And Then I Read: DODGEM LOGIC 1 & 2
First thing you should know about these is they are clearly marked FOR ADULTS ONLY, with good reason. DODGEM LOGIC is a slick-looking magazine masterminded and edited by Alan Moore, with some articles and art by him, but lots of contributions from friends and colleagues. In spirit it's very much like the underground newspapers of the 1960s, such as the "East Village Other" that I used to pick up in New York City occasionally in my youth, with a wide variety of subjects and styles, but all with a distinctly counter-culture or aiming-to-shock flavor. The focus is also on Northampton, England, where Alan lives, and features arts and culture news for that area. I have to say I enjoyed Alan's lead essay in each issue the most, and probably his self-written and drawn underground comic (whose title I don't want to even type here) the least, though it's no more outrageous than some of R. Crumb's work. Issue 2 has a CD inserted containing a sampling of local Northampton music in a wide variety of styles, from folk and country to hip hop and hard rock. It's a good listen, and I might run it a few more times.
Here's the opening page of Alan's essay on "Anarchy" from issue 2, in issue 1 it was on the history of Underground Comics. Also contributing are Melinda Gebbie and Kevin O'Neill (with some oddly pornographic art), writer Steve Aylett, and Steve Moore. The other names aren't familiar to me. There are comic strips of varying quality, essays on gardening, cooking and sewing, photo essays, including one on three strippers like the one featured on the cover above. Wide variety, and most pieces are a page or two, so if you don't like one, the next might work for you.
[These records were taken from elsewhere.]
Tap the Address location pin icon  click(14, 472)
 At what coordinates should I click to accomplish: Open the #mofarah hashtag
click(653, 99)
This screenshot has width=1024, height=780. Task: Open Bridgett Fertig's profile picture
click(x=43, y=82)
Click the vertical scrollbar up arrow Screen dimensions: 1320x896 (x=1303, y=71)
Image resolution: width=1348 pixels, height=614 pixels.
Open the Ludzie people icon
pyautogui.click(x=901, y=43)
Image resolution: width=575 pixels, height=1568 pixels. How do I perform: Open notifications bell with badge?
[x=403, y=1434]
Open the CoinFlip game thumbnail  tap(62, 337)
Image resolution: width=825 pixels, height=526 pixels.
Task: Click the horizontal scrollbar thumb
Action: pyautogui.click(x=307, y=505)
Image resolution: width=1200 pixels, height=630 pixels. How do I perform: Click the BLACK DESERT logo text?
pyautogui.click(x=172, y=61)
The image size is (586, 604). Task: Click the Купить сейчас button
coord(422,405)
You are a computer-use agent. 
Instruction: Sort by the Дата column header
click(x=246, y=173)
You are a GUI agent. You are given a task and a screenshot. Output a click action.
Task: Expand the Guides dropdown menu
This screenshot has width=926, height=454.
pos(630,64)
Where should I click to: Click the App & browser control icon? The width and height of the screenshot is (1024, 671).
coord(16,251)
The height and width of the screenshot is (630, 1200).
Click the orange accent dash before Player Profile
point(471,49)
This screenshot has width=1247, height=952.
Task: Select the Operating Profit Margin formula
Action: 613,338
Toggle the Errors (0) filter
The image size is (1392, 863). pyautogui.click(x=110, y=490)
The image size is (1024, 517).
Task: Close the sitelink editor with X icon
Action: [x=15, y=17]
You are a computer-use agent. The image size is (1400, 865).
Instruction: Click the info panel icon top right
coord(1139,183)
I don't know quite what to think of this as a magazine…is it an anachronism, a predictive hybrid, or just an oddity? In an age when many aren't reading magazines of any kind, it's certainly a gamble, but apparently is doing fairly well, as I just read that profits from it have funded an admirable holiday food gift program in Northampton, so that's certainly a good thing. I guess I'd say I'd recommend it to Alan Moore completists, and folks who remember the 60s counter-culture fondly and would like to see what it might look like in today's clothes, so to speak.